GIVEN ENTRIES -
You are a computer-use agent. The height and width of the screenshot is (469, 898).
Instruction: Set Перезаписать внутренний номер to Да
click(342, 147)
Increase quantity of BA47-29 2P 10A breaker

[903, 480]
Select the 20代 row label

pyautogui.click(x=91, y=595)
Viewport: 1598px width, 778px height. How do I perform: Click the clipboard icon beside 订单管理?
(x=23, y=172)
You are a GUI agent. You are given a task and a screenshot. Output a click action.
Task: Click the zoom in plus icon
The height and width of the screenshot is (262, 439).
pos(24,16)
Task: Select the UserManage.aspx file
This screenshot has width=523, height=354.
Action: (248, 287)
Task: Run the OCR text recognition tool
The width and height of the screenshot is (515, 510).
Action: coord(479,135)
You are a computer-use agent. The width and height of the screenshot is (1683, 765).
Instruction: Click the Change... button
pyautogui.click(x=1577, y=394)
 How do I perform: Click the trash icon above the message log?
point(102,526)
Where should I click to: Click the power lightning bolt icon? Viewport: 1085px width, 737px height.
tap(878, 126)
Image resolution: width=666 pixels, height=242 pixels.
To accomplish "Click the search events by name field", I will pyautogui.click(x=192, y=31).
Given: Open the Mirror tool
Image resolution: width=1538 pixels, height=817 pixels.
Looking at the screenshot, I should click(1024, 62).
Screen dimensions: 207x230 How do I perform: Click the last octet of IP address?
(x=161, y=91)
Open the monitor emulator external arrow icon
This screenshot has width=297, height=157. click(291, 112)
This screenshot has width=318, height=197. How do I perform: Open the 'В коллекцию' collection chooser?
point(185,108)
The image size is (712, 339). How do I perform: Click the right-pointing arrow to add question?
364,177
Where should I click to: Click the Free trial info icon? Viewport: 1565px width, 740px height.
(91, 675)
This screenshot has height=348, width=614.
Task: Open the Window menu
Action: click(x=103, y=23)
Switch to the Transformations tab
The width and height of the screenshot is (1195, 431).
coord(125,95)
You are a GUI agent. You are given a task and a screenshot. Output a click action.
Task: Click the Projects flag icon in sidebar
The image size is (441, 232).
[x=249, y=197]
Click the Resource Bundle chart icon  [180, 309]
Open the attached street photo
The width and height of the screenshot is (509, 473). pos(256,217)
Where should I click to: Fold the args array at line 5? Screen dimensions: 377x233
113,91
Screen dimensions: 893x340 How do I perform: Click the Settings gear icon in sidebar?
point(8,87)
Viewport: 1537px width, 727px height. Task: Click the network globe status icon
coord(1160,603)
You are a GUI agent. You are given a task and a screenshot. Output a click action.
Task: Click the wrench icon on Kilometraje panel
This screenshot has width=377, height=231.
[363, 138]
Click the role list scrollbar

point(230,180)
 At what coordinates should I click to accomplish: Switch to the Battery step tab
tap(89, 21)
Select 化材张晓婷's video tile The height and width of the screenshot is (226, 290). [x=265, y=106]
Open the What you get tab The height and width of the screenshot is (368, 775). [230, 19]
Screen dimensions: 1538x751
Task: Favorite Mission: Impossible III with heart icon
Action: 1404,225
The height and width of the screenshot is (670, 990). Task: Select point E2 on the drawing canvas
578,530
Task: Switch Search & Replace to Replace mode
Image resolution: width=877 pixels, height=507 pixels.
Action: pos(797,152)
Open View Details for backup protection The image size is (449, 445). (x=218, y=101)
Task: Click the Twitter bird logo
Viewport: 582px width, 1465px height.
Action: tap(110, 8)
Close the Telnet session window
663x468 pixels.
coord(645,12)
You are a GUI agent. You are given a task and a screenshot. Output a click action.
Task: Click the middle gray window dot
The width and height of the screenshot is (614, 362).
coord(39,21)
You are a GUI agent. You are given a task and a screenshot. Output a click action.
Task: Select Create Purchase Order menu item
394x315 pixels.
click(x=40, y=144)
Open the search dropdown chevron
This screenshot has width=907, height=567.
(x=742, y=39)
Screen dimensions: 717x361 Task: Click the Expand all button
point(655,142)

TASK BRIEF -
Set down the entries again exactly as they are.

TASK RESULT -
You are a computer-use agent. The height and width of the screenshot is (469, 898).
Instruction: Set Перезаписать внутренний номер to Да
click(342, 147)
Increase quantity of BA47-29 2P 10A breaker

[903, 480]
Select the 20代 row label

pyautogui.click(x=91, y=595)
Viewport: 1598px width, 778px height. How do I perform: Click the clipboard icon beside 订单管理?
(x=23, y=172)
You are a GUI agent. You are given a task and a screenshot. Output a click action.
Task: Click the zoom in plus icon
The height and width of the screenshot is (262, 439).
pos(24,16)
Task: Select the UserManage.aspx file
This screenshot has width=523, height=354.
Action: (248, 287)
Task: Run the OCR text recognition tool
The width and height of the screenshot is (515, 510).
Action: coord(479,135)
You are a computer-use agent. The width and height of the screenshot is (1683, 765).
Instruction: Click the Change... button
pyautogui.click(x=1577, y=394)
 How do I perform: Click the trash icon above the message log?
point(102,526)
Where should I click to: Click the power lightning bolt icon? Viewport: 1085px width, 737px height.
tap(878, 126)
Image resolution: width=666 pixels, height=242 pixels.
To accomplish "Click the search events by name field", I will pyautogui.click(x=192, y=31).
Given: Open the Mirror tool
Image resolution: width=1538 pixels, height=817 pixels.
Looking at the screenshot, I should click(1024, 62).
Screen dimensions: 207x230 How do I perform: Click the last octet of IP address?
(x=161, y=91)
Open the monitor emulator external arrow icon
This screenshot has width=297, height=157. click(291, 112)
This screenshot has width=318, height=197. How do I perform: Open the 'В коллекцию' collection chooser?
point(185,108)
The image size is (712, 339). How do I perform: Click the right-pointing arrow to add question?
364,177
Where should I click to: Click the Free trial info icon? Viewport: 1565px width, 740px height.
(91, 675)
This screenshot has height=348, width=614.
Task: Open the Window menu
Action: click(x=103, y=23)
Switch to the Transformations tab
The width and height of the screenshot is (1195, 431).
coord(125,95)
You are a GUI agent. You are given a task and a screenshot. Output a click action.
Task: Click the Projects flag icon in sidebar
The image size is (441, 232).
[x=249, y=197]
Click the Resource Bundle chart icon  [180, 309]
Open the attached street photo
The width and height of the screenshot is (509, 473). pos(256,217)
Where should I click to: Fold the args array at line 5? Screen dimensions: 377x233
113,91
Screen dimensions: 893x340 How do I perform: Click the Settings gear icon in sidebar?
point(8,87)
Viewport: 1537px width, 727px height. Task: Click the network globe status icon
coord(1160,603)
You are a GUI agent. You are given a task and a screenshot. Output a click action.
Task: Click the wrench icon on Kilometraje panel
This screenshot has width=377, height=231.
[363, 138]
Click the role list scrollbar

point(230,180)
 At what coordinates should I click to accomplish: Switch to the Battery step tab
tap(89, 21)
Select 化材张晓婷's video tile The height and width of the screenshot is (226, 290). [x=265, y=106]
Open the What you get tab The height and width of the screenshot is (368, 775). [230, 19]
Screen dimensions: 1538x751
Task: Favorite Mission: Impossible III with heart icon
Action: 1404,225
The height and width of the screenshot is (670, 990). Task: Select point E2 on the drawing canvas
578,530
Task: Switch Search & Replace to Replace mode
Image resolution: width=877 pixels, height=507 pixels.
Action: pos(797,152)
Open View Details for backup protection The image size is (449, 445). (x=218, y=101)
Task: Click the Twitter bird logo
Viewport: 582px width, 1465px height.
Action: tap(110, 8)
Close the Telnet session window
663x468 pixels.
coord(645,12)
You are a GUI agent. You are given a task and a screenshot. Output a click action.
Task: Click the middle gray window dot
The width and height of the screenshot is (614, 362).
coord(39,21)
You are a GUI agent. You are given a task and a screenshot. Output a click action.
Task: Select Create Purchase Order menu item
394x315 pixels.
click(x=40, y=144)
Open the search dropdown chevron
This screenshot has width=907, height=567.
(x=742, y=39)
Screen dimensions: 717x361 Task: Click the Expand all button
point(655,142)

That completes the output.